Talks
Summarized using AI

One Undo

by Katrina Owen

The video "One Undo" presented by Katrina Owen at RubyConf AU 2016 explores the complexities and strategies involved in refactoring code effectively. Refactoring often leads to compounding issues, especially when multiple changes are made to improve code quality while still maintaining functionality. Owen emphasizes that the primary challenge in refactoring is knowing where to start and how to proceed without breaking existing tests.

Key Points Discussed:

- The Refactoring Process: Owen describes a common scenario where attempting to consolidate similar code leads to a cascade of failing tests and challenges like edge cases and dependencies.

- Initial Considerations: Before starting a refactor, developers should assess whether a change is necessary, which is sometimes counterintuitive if the code seems to be functioning correctly.
- Testing Prior to Refactoring: The importance of establishing tests before making changes is highlighted. Testing helps ensure that the changes do not inadvertently break functionalities.

- Identifying Duplication: Owen discusses the importance of recognizing areas of code duplication and categorizes them into templates and data.

- Iterative Improvements: Through a systematic approach using a children's song as an example, Owen illustrates how to make small, incremental changes by isolating decision points and reducing complexity.
- Naming Conventions: The video underscores the significance of applying proper naming conventions during refactoring, which aids in clarifying the code’s purpose and structure.
- Parallel Implementations: Owen explains how creating parallel structures can help in understanding and refining code without breaking existing functionality.
- Conditional Logic: Owen discusses the role of conditionals during refactoring as a transitory tool, emphasizing the need for simplification.

- Final Structure and Clean-Up: The talk concludes with the importance of adopting clear structure and naming that represent the code's intention, focusing on patterns rather than refactoring for the sake of applying design patterns.
- Learning Through Practice: Owen advocates for regular practice with safe, small steps in refactoring to develop an intuition for recognizing effective abstractions and simplifying code.

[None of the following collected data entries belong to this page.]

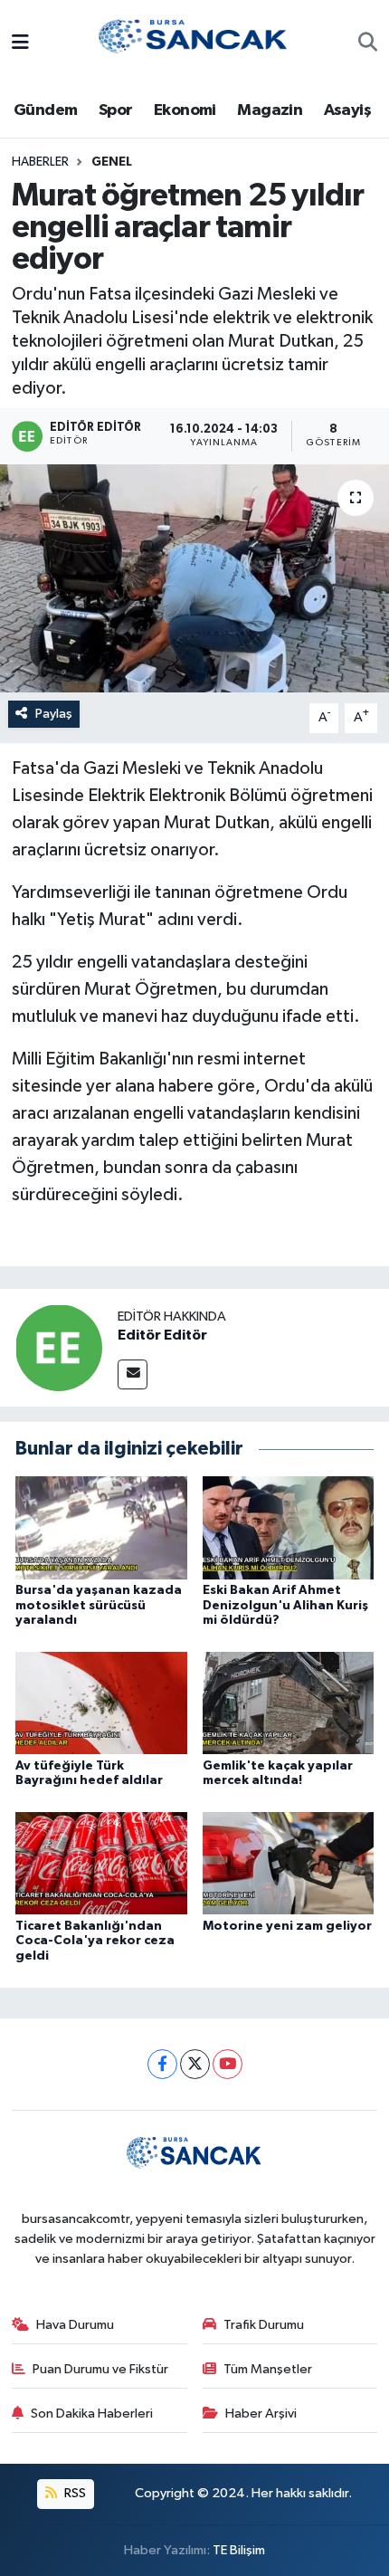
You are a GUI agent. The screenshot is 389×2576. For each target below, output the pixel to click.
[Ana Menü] (20, 44)
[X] (195, 2064)
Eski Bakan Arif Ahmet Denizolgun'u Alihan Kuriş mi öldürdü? (285, 1605)
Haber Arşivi (261, 2413)
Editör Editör (162, 1335)
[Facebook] (162, 2064)
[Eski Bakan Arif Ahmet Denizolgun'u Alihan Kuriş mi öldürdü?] (289, 1527)
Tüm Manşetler (267, 2369)
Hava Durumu (75, 2325)
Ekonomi (185, 110)
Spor (116, 110)
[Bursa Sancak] (194, 43)
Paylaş (53, 713)
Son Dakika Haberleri (92, 2413)
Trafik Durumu (263, 2325)
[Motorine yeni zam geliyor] (289, 1863)
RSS (74, 2493)
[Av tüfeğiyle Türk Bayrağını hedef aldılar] (101, 1703)
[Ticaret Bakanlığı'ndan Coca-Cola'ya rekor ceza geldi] (101, 1863)
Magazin (269, 110)
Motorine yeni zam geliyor (287, 1926)
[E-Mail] (132, 1374)
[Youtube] (227, 2064)
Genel (111, 162)
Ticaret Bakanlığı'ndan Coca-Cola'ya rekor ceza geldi (95, 1941)
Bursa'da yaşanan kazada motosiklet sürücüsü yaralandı (98, 1605)
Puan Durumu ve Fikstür (100, 2369)
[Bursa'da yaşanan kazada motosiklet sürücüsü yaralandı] (101, 1527)
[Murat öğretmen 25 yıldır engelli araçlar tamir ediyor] (194, 578)
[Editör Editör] (58, 1347)
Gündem (45, 110)
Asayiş (347, 110)
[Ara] (367, 44)
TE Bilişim (239, 2550)
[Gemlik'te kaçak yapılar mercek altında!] (289, 1703)
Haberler (40, 162)
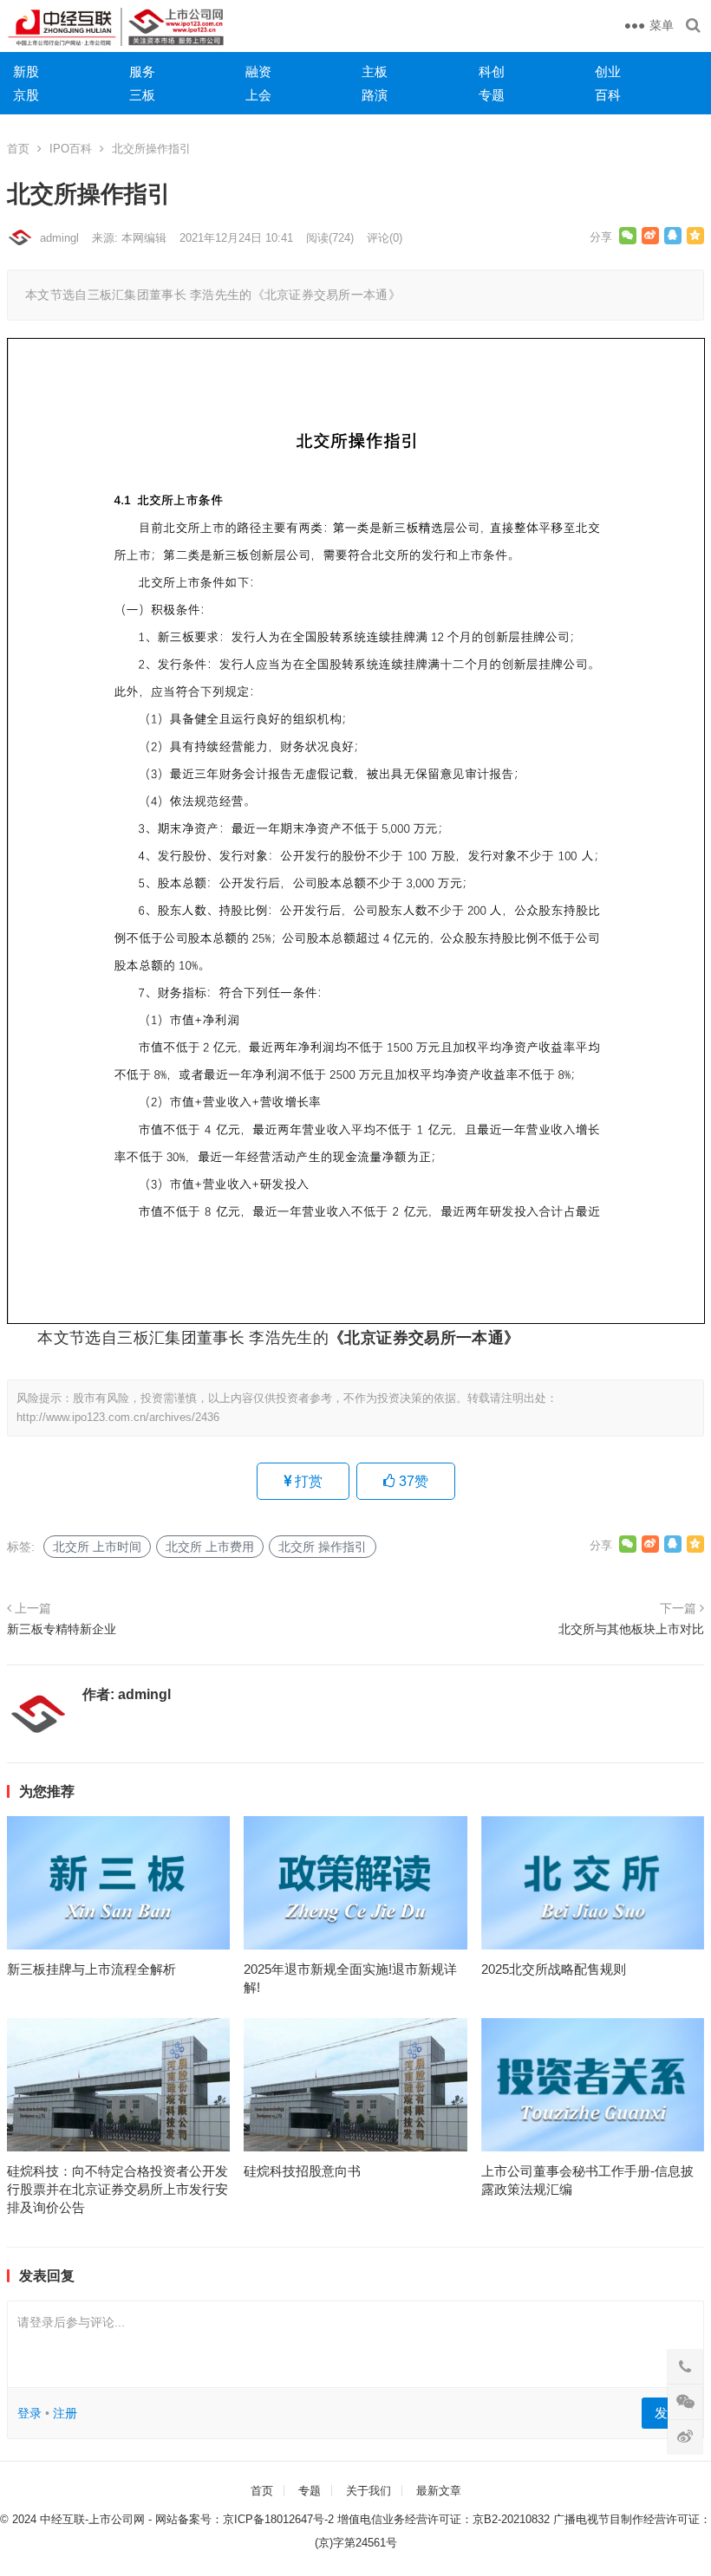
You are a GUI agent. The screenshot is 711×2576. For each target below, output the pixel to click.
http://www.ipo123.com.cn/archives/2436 (117, 1417)
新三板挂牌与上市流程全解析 (91, 1969)
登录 (29, 2413)
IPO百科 (70, 148)
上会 (258, 95)
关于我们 (368, 2490)
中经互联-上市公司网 (92, 2519)
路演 (375, 95)
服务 (142, 71)
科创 (492, 71)
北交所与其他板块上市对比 (631, 1629)
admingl (59, 237)
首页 (18, 148)
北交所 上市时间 (97, 1547)
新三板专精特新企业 (61, 1629)
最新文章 (438, 2490)
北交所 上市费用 (210, 1547)
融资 (258, 71)
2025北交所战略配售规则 (553, 1969)
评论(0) (384, 237)
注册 (65, 2413)
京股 (26, 95)
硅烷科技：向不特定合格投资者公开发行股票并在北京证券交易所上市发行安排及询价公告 (117, 2189)
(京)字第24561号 (356, 2542)
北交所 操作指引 (322, 1547)
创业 (608, 71)
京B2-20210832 (511, 2519)
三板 (142, 95)
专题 (492, 95)
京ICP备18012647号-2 (278, 2519)
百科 (608, 95)
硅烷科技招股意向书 (302, 2171)
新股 (26, 71)
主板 (375, 71)
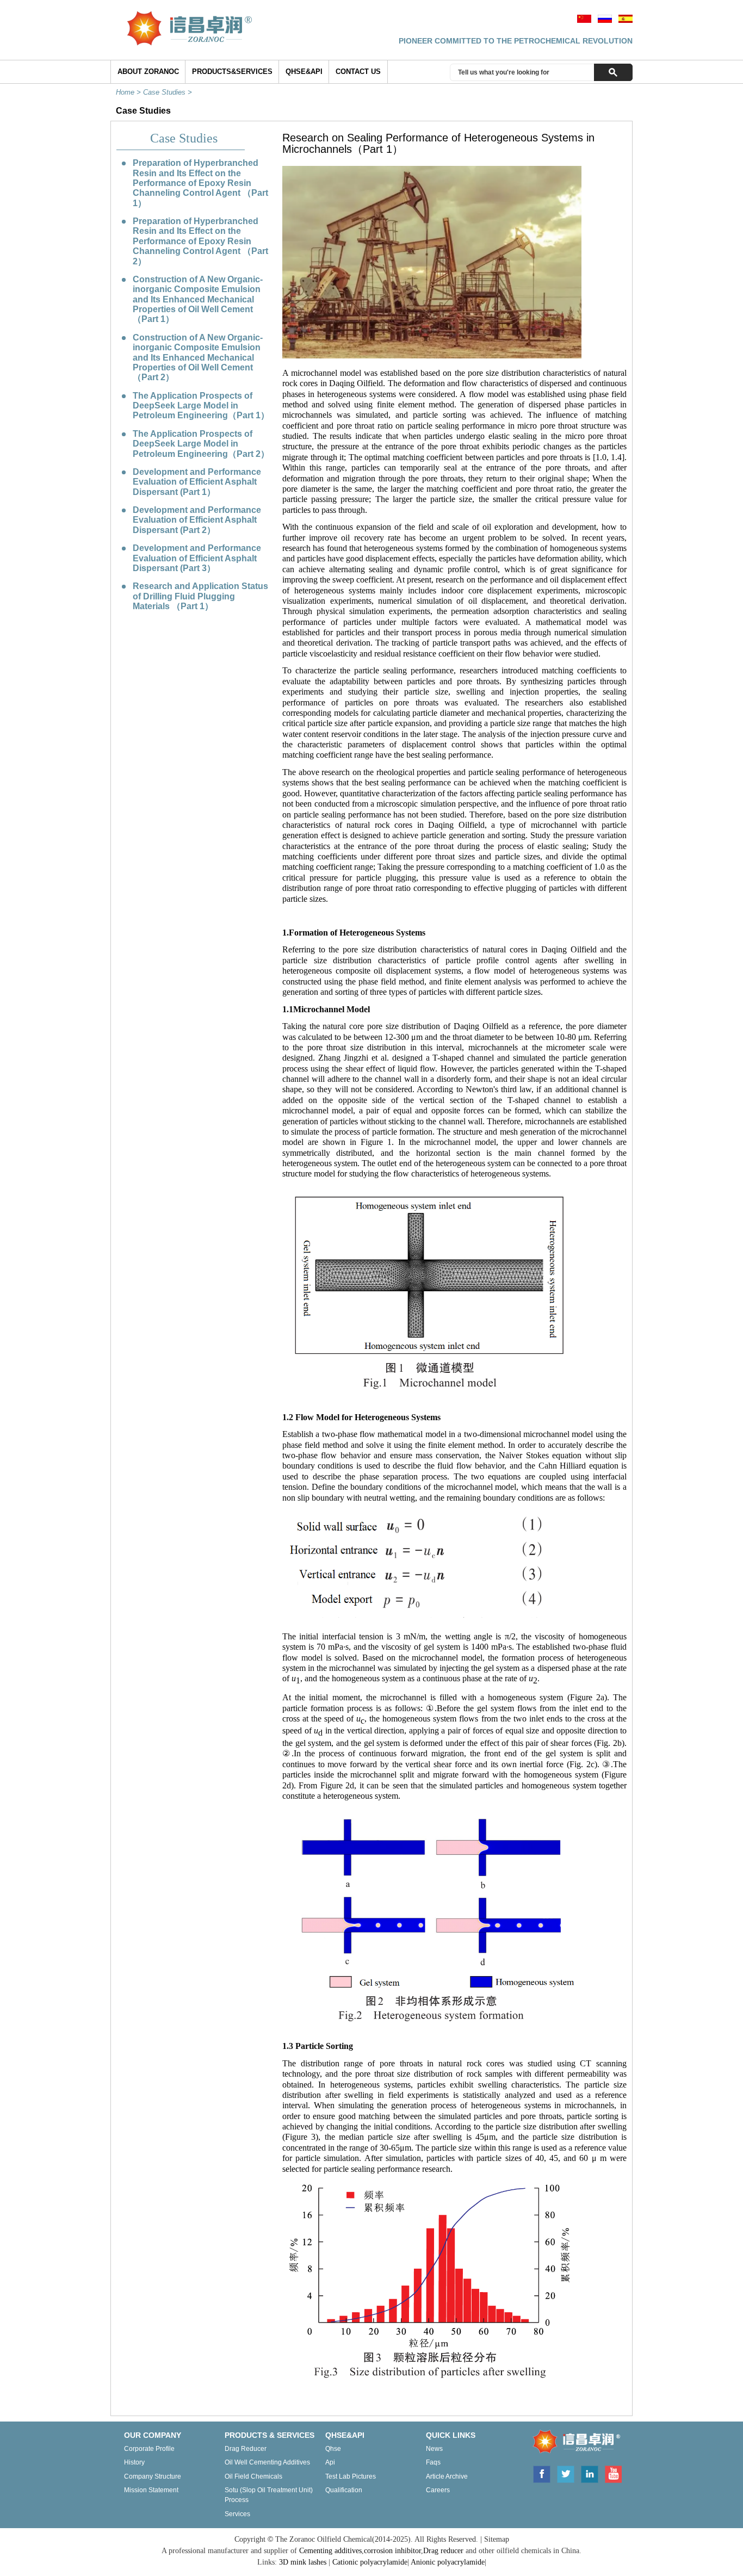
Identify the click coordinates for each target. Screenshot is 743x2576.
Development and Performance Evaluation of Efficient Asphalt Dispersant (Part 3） (197, 558)
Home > (129, 92)
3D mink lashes (302, 2562)
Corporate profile (149, 2449)
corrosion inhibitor (392, 2551)
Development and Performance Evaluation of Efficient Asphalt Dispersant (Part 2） (197, 520)
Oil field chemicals (253, 2476)
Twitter (566, 2473)
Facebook (541, 2473)
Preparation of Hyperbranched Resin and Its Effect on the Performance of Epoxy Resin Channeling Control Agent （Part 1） (200, 183)
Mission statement (151, 2490)
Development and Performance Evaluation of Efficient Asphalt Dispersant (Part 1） (197, 482)
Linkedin (589, 2473)
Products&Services (232, 71)
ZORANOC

In conclusion, Owen reinforces that effective refactoring requires a blend of strategic thinking, testing, and a focus on maintaining functionality while improving code quality. The process is systematic, advocating for clear naming, recognition of differences, and incremental improvements designed to avoid overwhelming failures in the test suite. By following these principles, developers can improve code quality without incurring significant overhead or lost time due to undoing extensive changes.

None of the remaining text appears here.